本発明は、警報器に近接配置され、この警報器の例えば警報ブザーの鳴動や警報ランプの点灯・点滅などによる警報出力を検知して信号出力する警報出力検知器に関するものである。
近年、住宅などにおいては、火災などの異常を検知して報知する警報器として、所謂一点式の警報器が広く用いられている。この一点式の警報器は、外部に異常を出力する移報用の接点を持たず、本体に内蔵された警報ブザーや警報ランプによってのみ警報出力するものである。この一点式の警報器は、移報接点を持たないことで安価に提供できるため、住宅などにおいて幅広く利用されている。この一点式の警報器としては、例えば住宅用火災警報器が知られている。住宅用火災警報器は、電源(例えば電池)を有し、火災時に発生する熱や煙、炎を感知して警報を発することにより、避難、消火、消防等への通報を利用者に促すもので、居室や台所等に単体で設置されている。
ところで、近年、住宅などで発生した異常を遠隔の監視センターや管理室にて監視する監視システムが普及している。この監視システムとしては、例えば、種々の検知器や警報器が異常の発生を検知して主装置に信号送出し、主装置が検知器や警報器からの信号を受けて警報出力したり遠隔の監視センターに通報したりするものが知られてるところである。
しかしながら、上述の一点式の警報器は、外部に異常を出力する移報接点を持たないために、警報を他の機器に対して出力することができず、上述した監視システムに適用することができない。したがって、一点式の警報器が既に設置されている場合に、新たに監視システムを提供するには、既設の警報器を交換しなければならず、工事の手間やコストの増大を招くという問題があった。

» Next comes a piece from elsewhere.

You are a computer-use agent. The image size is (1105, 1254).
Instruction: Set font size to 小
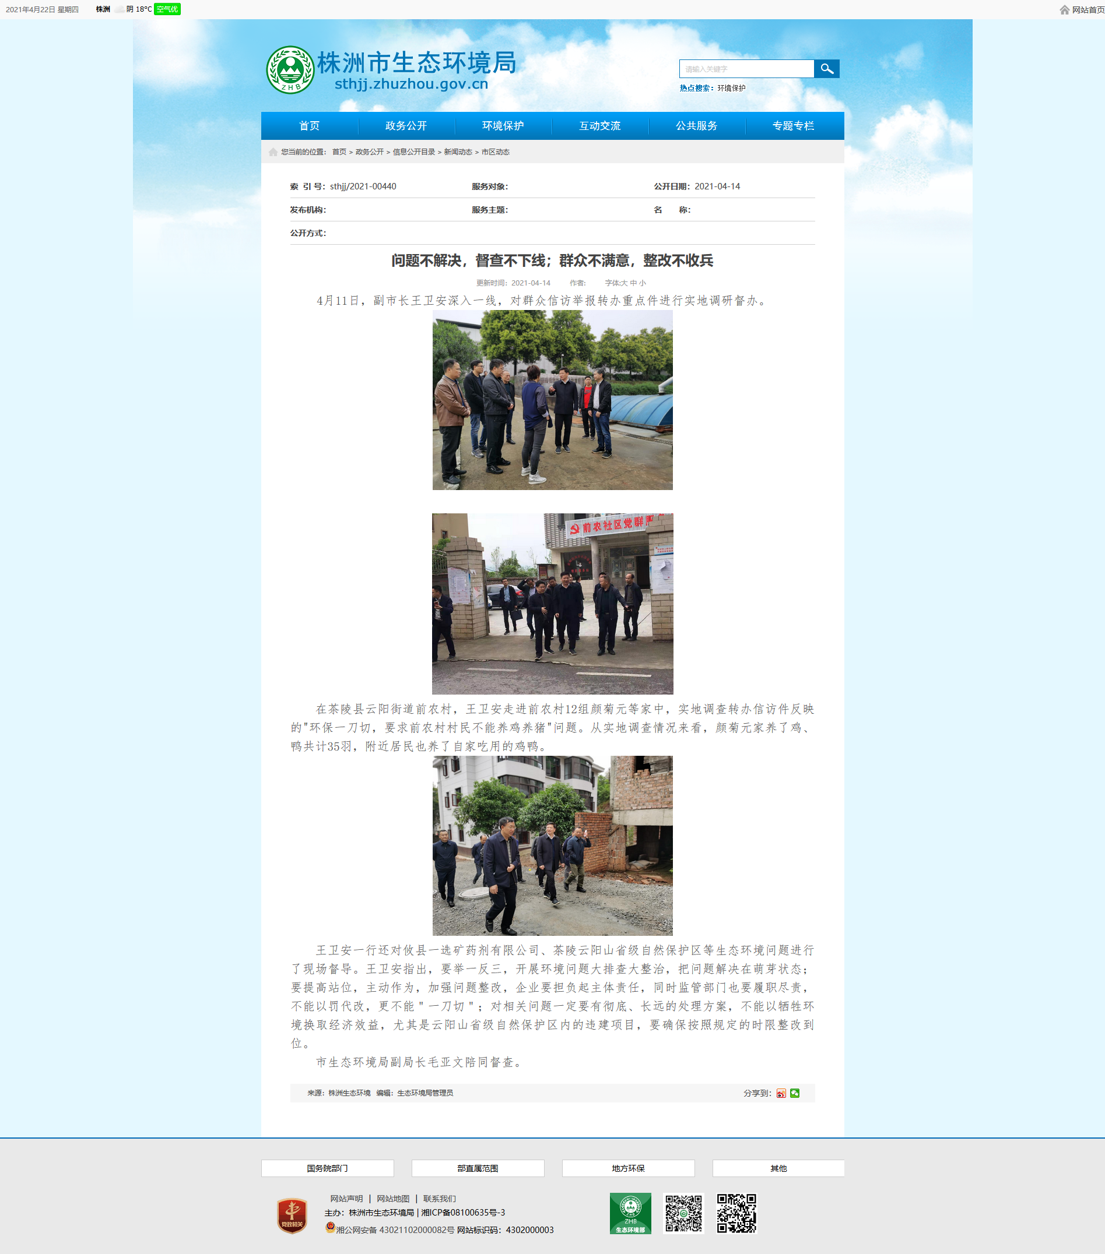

そこで、一点式の警報器による警報を他の機器に対して出力する手法として特許文献1に開示される火災警報装置が提案されている。特許文献1に開示される火災警報装置は、既設の警報器が出力する警報音をマイクロホンにて検知したときに作動するブザー音検出回路を備え、当該ブザー音検出回路の出力により遠隔制御装置が作動して、遠隔の警報ブザーや警報ランプを作動させるべく電灯線に特定信号を出力する。
特開昭60−27097号公報
しかしながら、特許文献1の火災警報装置は、マイクロホンから入力された音声の入力時間によって警報器鳴動音であると判定し、警報器の作動を検知するために、環境雑音などの警報器以外の音によって誤報するという問題がある。即ち、警報器やマイクロホンの取付位置や取付状態によって検出できる音の大きさや音の伝播状況が異なるために、マイクロホンに入力される警報器鳴動音は、その設置状況によって異なることが容易に想到される。そのため、特許文献1記載のように、単に音声の入力時間で判定した場合には、警報器鳴動音の安定した判定が困難となり、警報器が鳴動してもこれを判定できず、所謂失報となる場合や、警報器以外の環境雑音を警報器鳴動音と判定して、所謂誤報となる場合がある。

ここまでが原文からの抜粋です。